BRIEF — Put the lines of the records, starting at the line that contains "The width and" and ending at the line that contains "click(360, 39)", into a JSON list of strings with one string per line. Skip blank lines and leave the pictures out.
####################
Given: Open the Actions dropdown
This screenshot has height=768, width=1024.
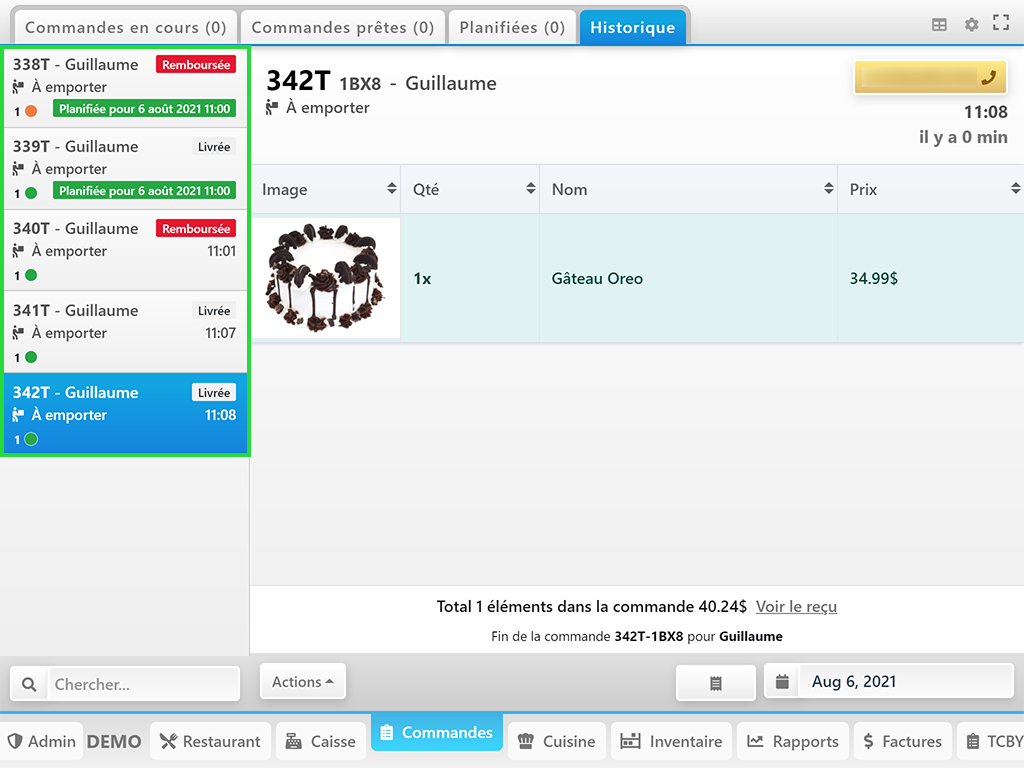Looking at the screenshot, I should (x=302, y=681).
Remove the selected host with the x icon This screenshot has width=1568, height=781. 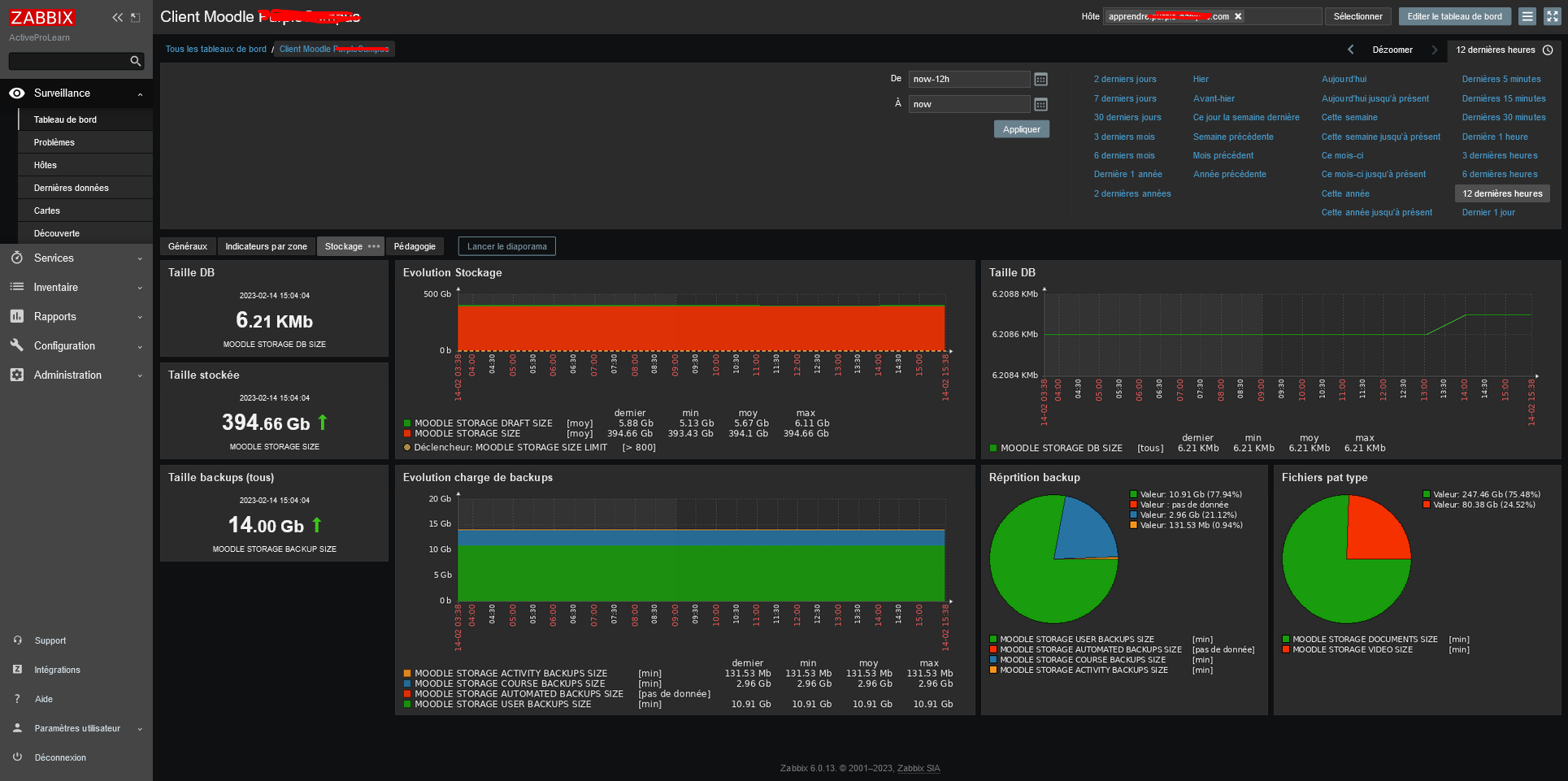[x=1238, y=16]
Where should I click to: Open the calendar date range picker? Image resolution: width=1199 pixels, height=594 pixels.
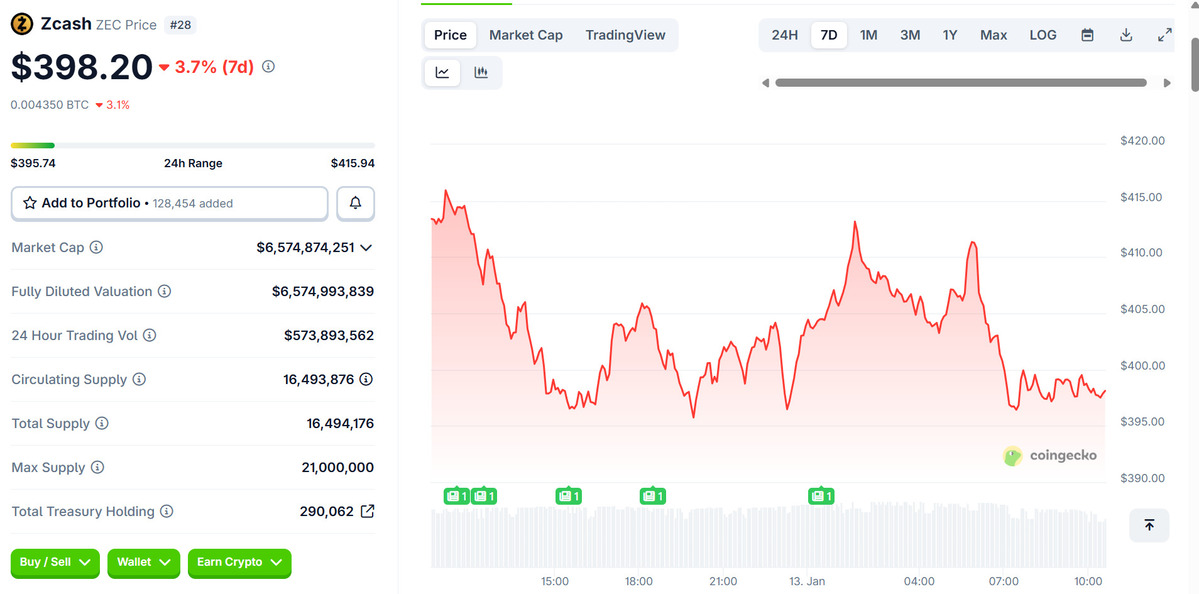[1087, 35]
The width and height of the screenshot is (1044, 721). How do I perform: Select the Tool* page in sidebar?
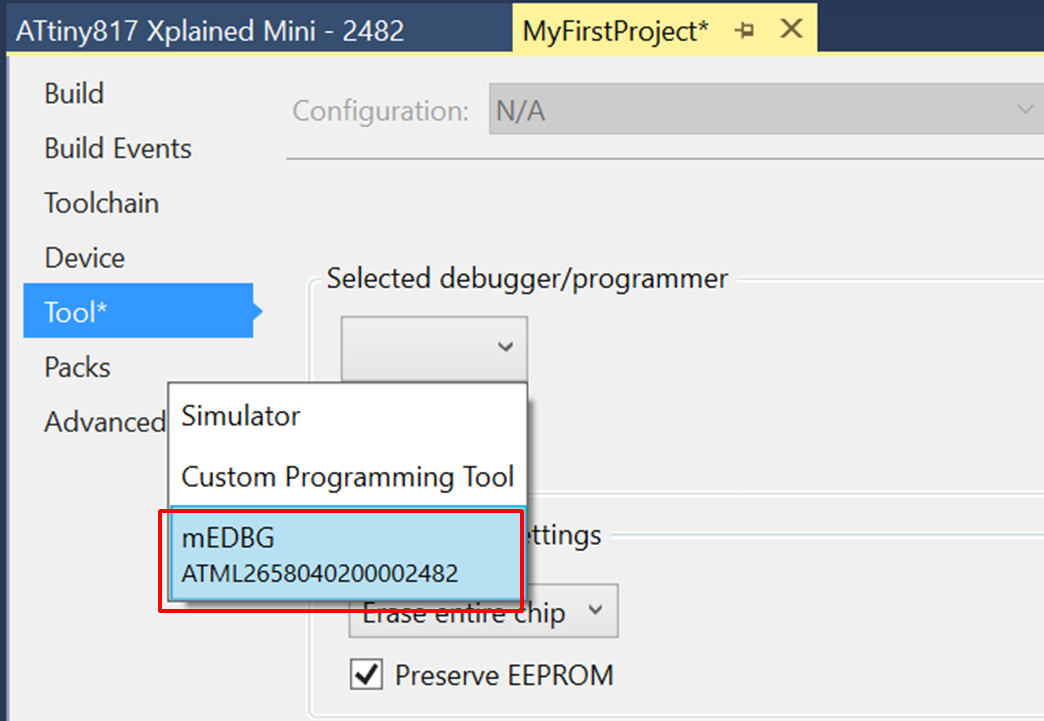click(x=76, y=313)
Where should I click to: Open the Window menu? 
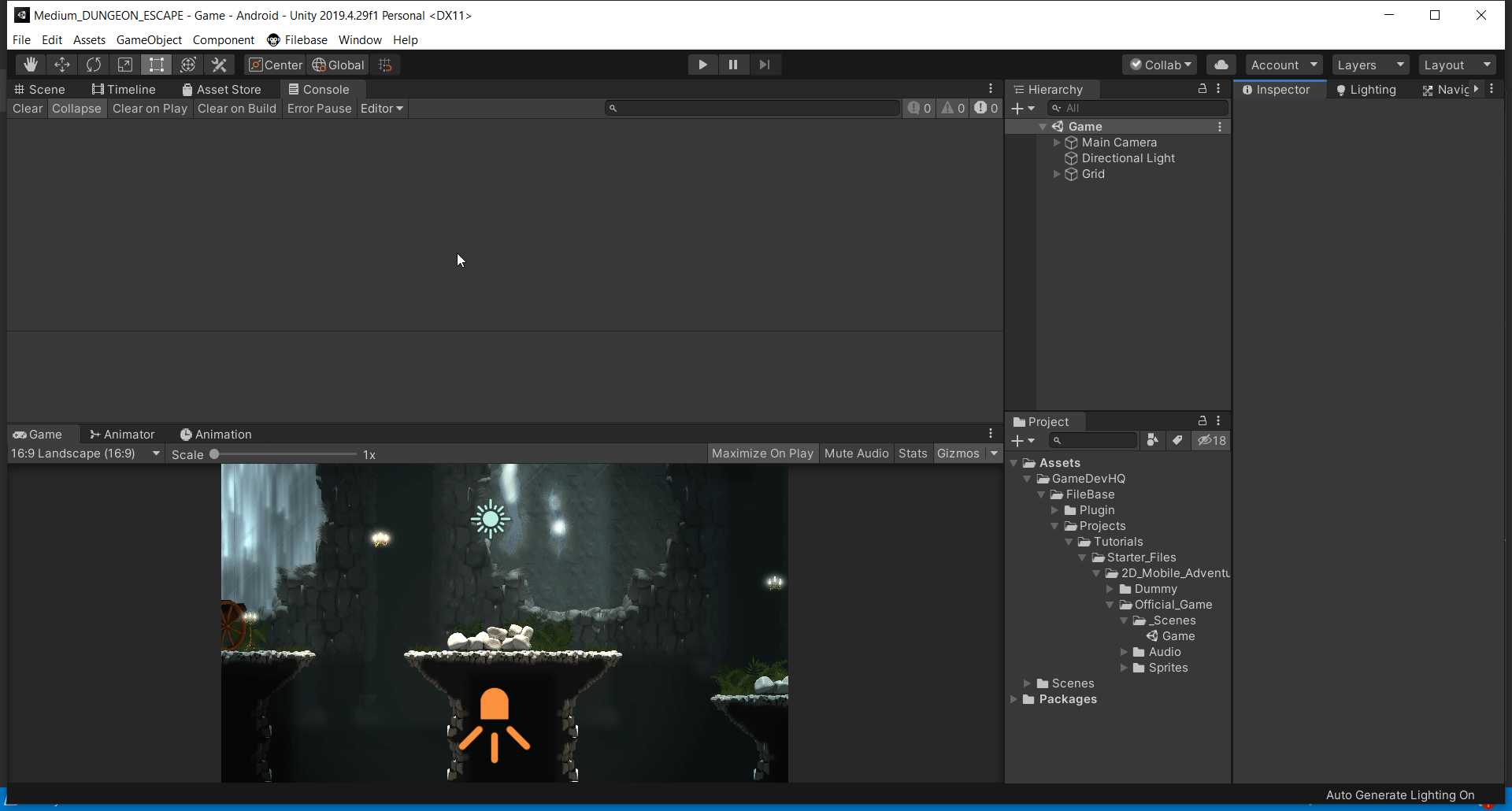click(360, 39)
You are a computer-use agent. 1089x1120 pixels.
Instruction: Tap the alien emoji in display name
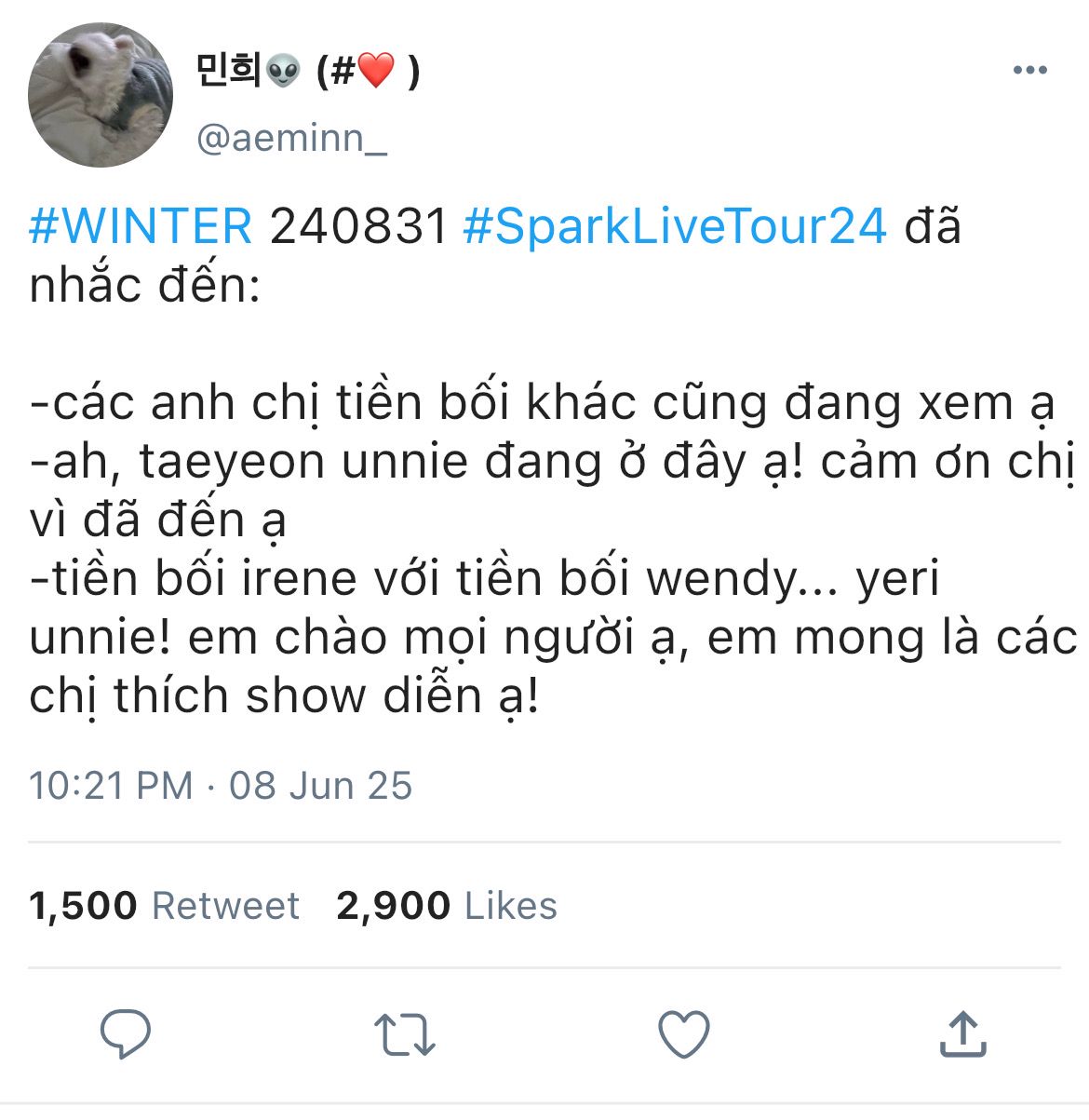tap(283, 71)
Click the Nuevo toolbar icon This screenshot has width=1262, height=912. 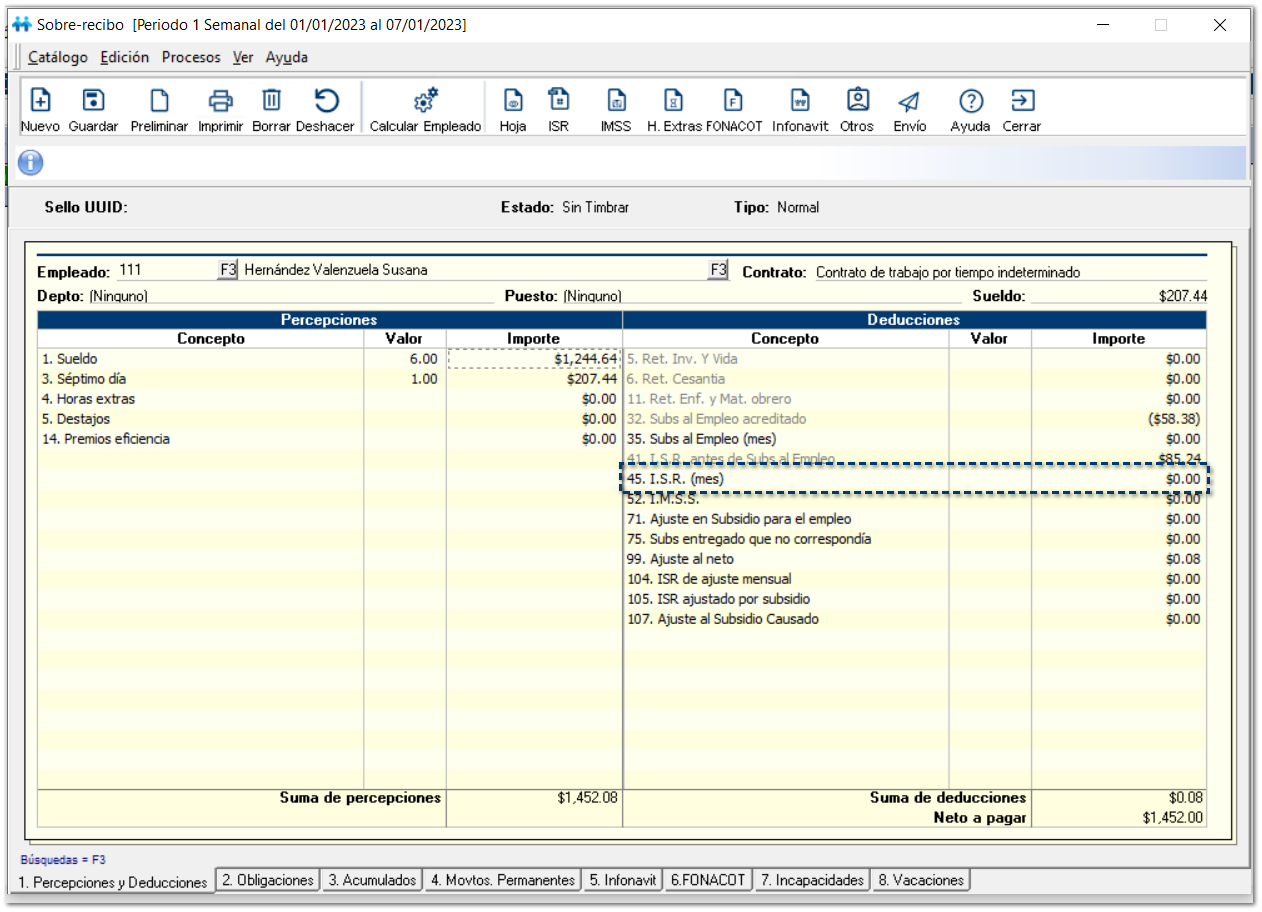tap(40, 101)
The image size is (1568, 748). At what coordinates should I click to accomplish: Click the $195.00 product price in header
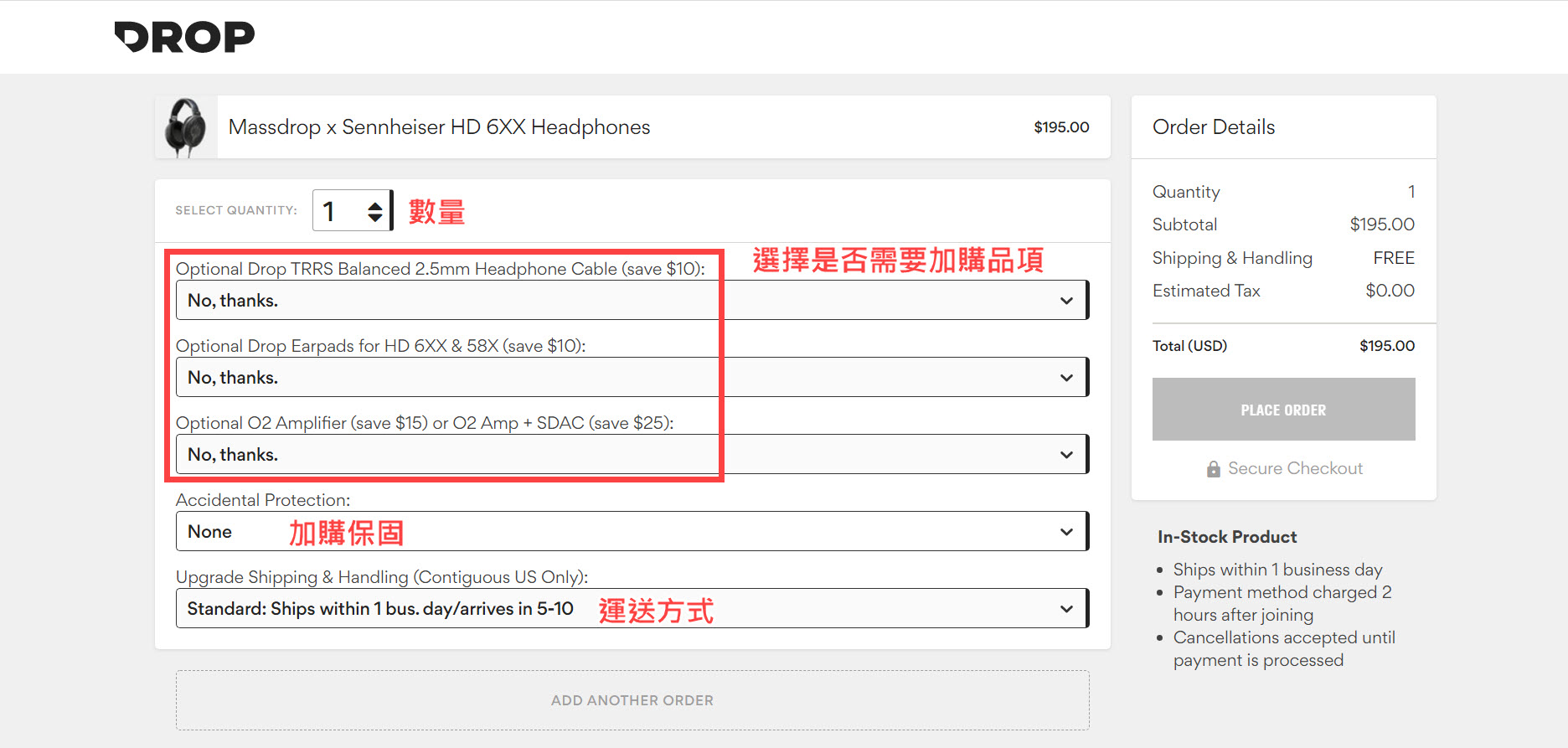click(1061, 127)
####################
TASK SOLUTION —
[
  "The width and height of the screenshot is (1044, 721). How do I perform: Select the Tool* page in sidebar?",
  "click(x=76, y=313)",
  "Where should I click to: Open the Window menu? ",
  "click(360, 39)"
]